Security Warnings

By default, Tenable Nessus is installed and managed using HTTPS and SSL uses port 8834. The default installation of Tenable Nessus uses a self-signed SSL certificate.

During the web-based portion of the Tenable Nessus installation, the following message regarding SSL appears:

You are likely to get a security alert from your browser saying that the SSL certificate is invalid. You may either choose to accept the risk temporarily, or you can obtain a valid SSL certificate from a registrar.
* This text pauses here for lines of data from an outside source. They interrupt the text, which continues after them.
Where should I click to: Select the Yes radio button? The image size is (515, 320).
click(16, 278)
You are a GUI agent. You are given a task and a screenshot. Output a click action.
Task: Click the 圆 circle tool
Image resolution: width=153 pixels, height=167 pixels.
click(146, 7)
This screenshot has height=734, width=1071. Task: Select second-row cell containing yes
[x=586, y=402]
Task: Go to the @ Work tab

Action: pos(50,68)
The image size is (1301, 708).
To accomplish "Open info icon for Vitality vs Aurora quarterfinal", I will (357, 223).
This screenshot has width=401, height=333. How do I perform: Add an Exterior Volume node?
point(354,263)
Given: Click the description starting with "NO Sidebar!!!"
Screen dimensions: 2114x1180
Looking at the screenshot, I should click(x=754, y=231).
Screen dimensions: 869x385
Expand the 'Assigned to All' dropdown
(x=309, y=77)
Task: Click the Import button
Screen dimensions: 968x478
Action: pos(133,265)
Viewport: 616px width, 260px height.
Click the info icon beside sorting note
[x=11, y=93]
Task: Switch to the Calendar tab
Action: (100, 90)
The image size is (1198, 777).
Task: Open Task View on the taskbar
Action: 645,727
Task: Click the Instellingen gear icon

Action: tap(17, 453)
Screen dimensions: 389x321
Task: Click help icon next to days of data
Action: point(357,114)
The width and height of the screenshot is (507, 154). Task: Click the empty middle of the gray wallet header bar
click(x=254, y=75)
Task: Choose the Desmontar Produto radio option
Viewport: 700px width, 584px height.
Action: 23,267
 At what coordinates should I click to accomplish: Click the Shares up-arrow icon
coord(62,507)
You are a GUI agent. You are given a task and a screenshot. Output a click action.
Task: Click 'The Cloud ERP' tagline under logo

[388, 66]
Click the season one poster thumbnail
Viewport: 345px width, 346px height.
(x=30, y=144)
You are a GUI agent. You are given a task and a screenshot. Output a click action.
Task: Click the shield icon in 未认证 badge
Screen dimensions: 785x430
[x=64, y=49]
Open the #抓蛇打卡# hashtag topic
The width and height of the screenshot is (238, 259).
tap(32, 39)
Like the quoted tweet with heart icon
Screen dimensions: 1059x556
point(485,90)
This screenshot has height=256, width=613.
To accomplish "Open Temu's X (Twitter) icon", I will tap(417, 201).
This information refers to a security-related message you encounter when accessing the Tenable Nessus user interface (https://[server IP]:8834).

Example Security Warning

  • A connection privacy problem
  • An untrusted site
  • An unsecure connection

Because Tenable Nessus is providing a self-signed SSL certificate, this is normal behavior.

Bypassing SSL Warnings

Based on the browser you are using, use the following steps to proceed to the Tenable Nessus login page.

Browser Instructions

Google Chrome and Microsoft Edge

Select Advanced, and then Proceed to (unsafe).

Note: Some instances of Google Chrome and Microsoft Edge do not allow you to proceed. If this happens, Tenable recommends using a different browser, such as Safari or Mozilla Firefox.

Mozilla Firefox

Select I Understand the Risks, and then select Add Exception.

Next select Get Certificate, and finally select Confirm Security Exception.